Today S.O.o.T. is the one that started this idea in the first place. Teachers are like flight attendants. I know, this one is going to seem like a bit of a stretch, but just bare with me. I think it will make sense. 🙂

A flight attendant is an important part of a flight crew. Of all of the roles that are played on an airplane, the flight attendant is the most public, at least to passengers. Basically, they are the face of the flight. They are who set the tone before, during, and after take-off and landing.

The job of flight attendant serves two main functions: ensure that safety regulations are being followed and to make sure that passengers as as comfortable as possible during the flight. Everything that flight attendants do fall under those categories. CareerPlanner.com gives the following job description:

1) Announce and demonstrate safety and emergency procedures such as the use of oxygen masks, seat belts, and life jackets.

2) Answer passengers’ questions about flights, aircraft, weather, travel routes and services, arrival times, and/or schedules.

3) Assist passengers in placing carry-on luggage in overhead, garment, or under-seat storage.

4) Assist passengers while entering or disembarking the aircraft.

5) Attend preflight briefings concerning weather, altitudes, routes, emergency procedures, crew coordination, lengths of flights, food and beverage services offered, and numbers of passengers.

6) Check to ensure that food, beverages, blankets, reading material, emergency equipment, and other supplies are aboard and are in adequate supply.

To sum it up, flight attendants are all about passengers. To keep them safe. To keep them happy as possible. I know there have been some stories in the news where this did not happen, and most of us have had a bad experience or two, but for the most part we can probably say that a majority of flight attendants do the best job possible. Which would be hard, if you think about it. They know that they probably will not see the passengers again, and sometimes the passengers can be rude for a number of reasons. They put up with a lot, but they try to keep a smile on their faces as they pass passengers on from one place to the next as safely and comfortably as possible.

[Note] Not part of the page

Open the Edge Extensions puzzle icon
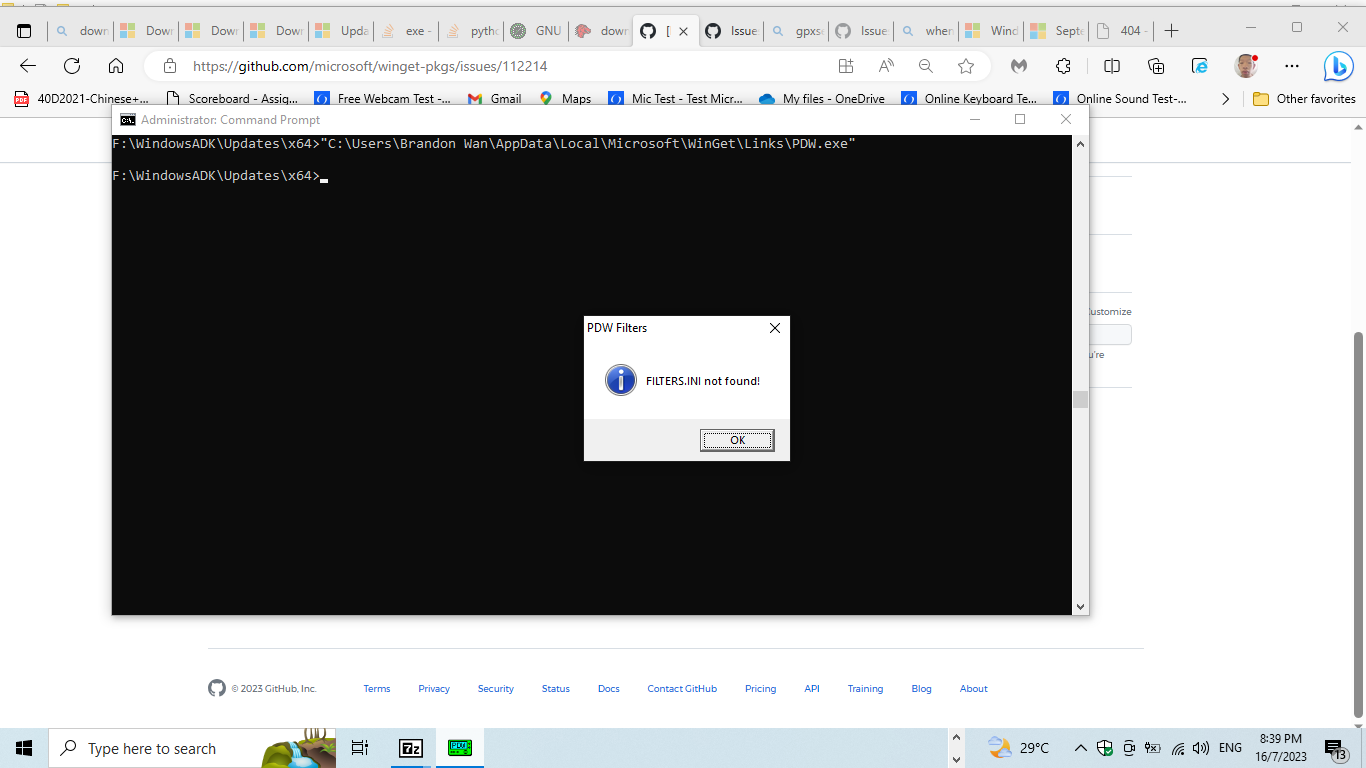Screen dimensions: 1366x768 click(x=1063, y=66)
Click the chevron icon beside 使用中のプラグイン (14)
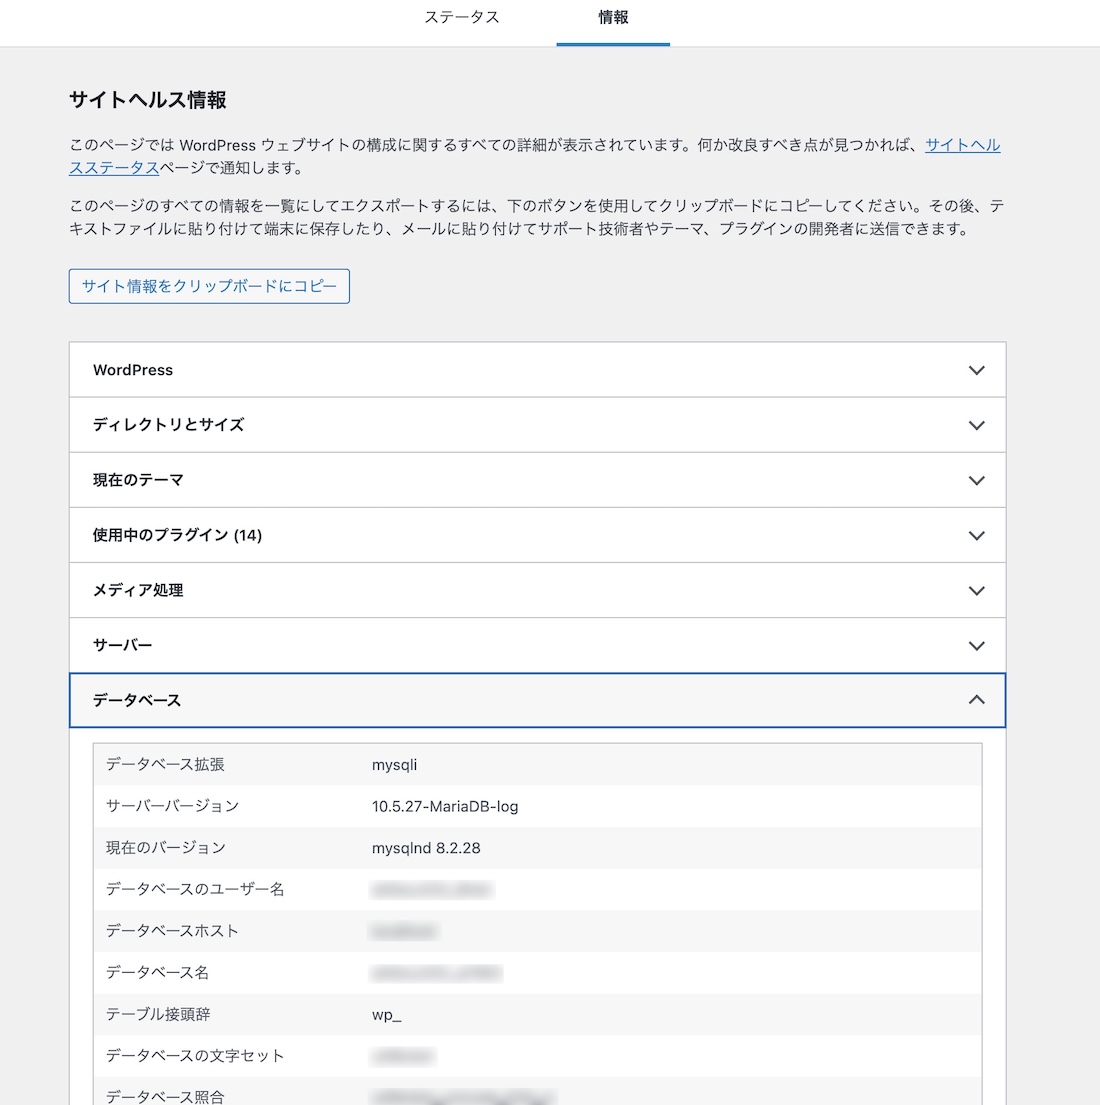This screenshot has height=1105, width=1100. coord(977,535)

(c)DearTeacherLT2013 (You may use the image if you link back to the blog and/or give credit to Dear Teacher/Love Teacher)
(c)DearTeacherLT2013 (You may use the image if you link back to the blog and/or give credit to Dear Teacher/Love Teacher)

Acknowledgement

Teacher, you are a flight attendant. You have two main roles as a teacher, to ensure a safe environment for learning and to provide and atmosphere that makes learning comfortable (comfortable in terms of growing understanding, thinking skills/processes, independent thought, etc…). When the learning environment is safe and comfortable, thinking, understanding, and learning happens.

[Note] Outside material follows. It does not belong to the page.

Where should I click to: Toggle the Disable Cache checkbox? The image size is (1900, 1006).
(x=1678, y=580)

I know that I have shared this quote before, but what Albert Einstein said fits so well here:

I never teach my pupils. I only attempt to provide an environment in which they can learn.

We, as teachers, set the tone, atmosphere, and safety net for learning. We make sure that students feel secure. We make sure that they are safe physically, mentally, and emotionally. We make sure that they have what they need. We go over the procedures over, and over, and over, and over, and over…and then one more time. We provide for them. We even sometimes give snacks…on the longer flights of knowledge. And we put up with a lot…keeping a smile the best that we can.

Encouragement

The constant smile on your face comes with a cost…it is hard to do and sometimes almost hurts to take what gets thrown at you.  Sometimes you do not handle it well, but those times are not often.  You do your best to keep your cool.  You do your best to keep a straight face as you go over the “safety procedures” while your student roll there eyes.  You try to deal with disgruntled “passengers” the best that you can and keep an even tone.  You do your best to work with your “passengers” even though the “pilots” may be making what you need to do difficult from time to time.  You try to keep that smile and continue to keep your “passengers” safe and the learning environment comfortable.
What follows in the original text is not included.